Rewrite the part of the lines that opens with the line containing "The width and height of the screenshot is (514, 381)." and closes with the line containing "pyautogui.click(x=346, y=94)". Swap "Instruction" for "Directive" and change nothing else.

(Element and text position data)
*-*-*

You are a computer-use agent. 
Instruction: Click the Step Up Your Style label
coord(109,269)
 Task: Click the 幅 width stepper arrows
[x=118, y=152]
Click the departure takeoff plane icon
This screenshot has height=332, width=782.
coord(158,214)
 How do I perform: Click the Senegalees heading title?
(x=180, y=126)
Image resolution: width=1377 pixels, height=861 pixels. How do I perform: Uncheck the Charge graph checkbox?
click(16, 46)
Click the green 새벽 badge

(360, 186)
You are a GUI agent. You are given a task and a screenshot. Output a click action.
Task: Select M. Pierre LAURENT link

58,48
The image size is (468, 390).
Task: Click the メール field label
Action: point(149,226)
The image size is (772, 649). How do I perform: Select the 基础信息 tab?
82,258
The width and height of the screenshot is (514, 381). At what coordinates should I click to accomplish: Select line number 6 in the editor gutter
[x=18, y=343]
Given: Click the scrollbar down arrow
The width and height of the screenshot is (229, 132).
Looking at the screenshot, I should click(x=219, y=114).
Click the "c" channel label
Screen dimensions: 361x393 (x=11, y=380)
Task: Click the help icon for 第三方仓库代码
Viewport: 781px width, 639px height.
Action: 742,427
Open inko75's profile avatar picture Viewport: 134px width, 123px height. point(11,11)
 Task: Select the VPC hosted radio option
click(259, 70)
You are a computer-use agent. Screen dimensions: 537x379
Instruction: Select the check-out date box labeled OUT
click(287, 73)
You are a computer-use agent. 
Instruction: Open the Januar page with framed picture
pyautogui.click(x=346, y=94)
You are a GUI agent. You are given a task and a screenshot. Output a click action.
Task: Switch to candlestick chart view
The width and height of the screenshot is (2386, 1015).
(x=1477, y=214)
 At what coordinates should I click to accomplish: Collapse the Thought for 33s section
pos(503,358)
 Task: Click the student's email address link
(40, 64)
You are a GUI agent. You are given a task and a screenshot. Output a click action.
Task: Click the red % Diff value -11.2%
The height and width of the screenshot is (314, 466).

*-*-*

- _Task answer_
The width and height of the screenshot is (514, 381). At what coordinates should I click to accomplish: Select line number 6 in the editor gutter
[x=18, y=343]
Given: Click the scrollbar down arrow
The width and height of the screenshot is (229, 132).
Looking at the screenshot, I should click(x=219, y=114).
Click the "c" channel label
Screen dimensions: 361x393 (x=11, y=380)
Task: Click the help icon for 第三方仓库代码
Viewport: 781px width, 639px height.
Action: 742,427
Open inko75's profile avatar picture Viewport: 134px width, 123px height. point(11,11)
 Task: Select the VPC hosted radio option
click(259, 70)
You are a computer-use agent. Screen dimensions: 537x379
Directive: Select the check-out date box labeled OUT
click(287, 73)
You are a computer-use agent. 
Directive: Open the Januar page with framed picture
pyautogui.click(x=346, y=94)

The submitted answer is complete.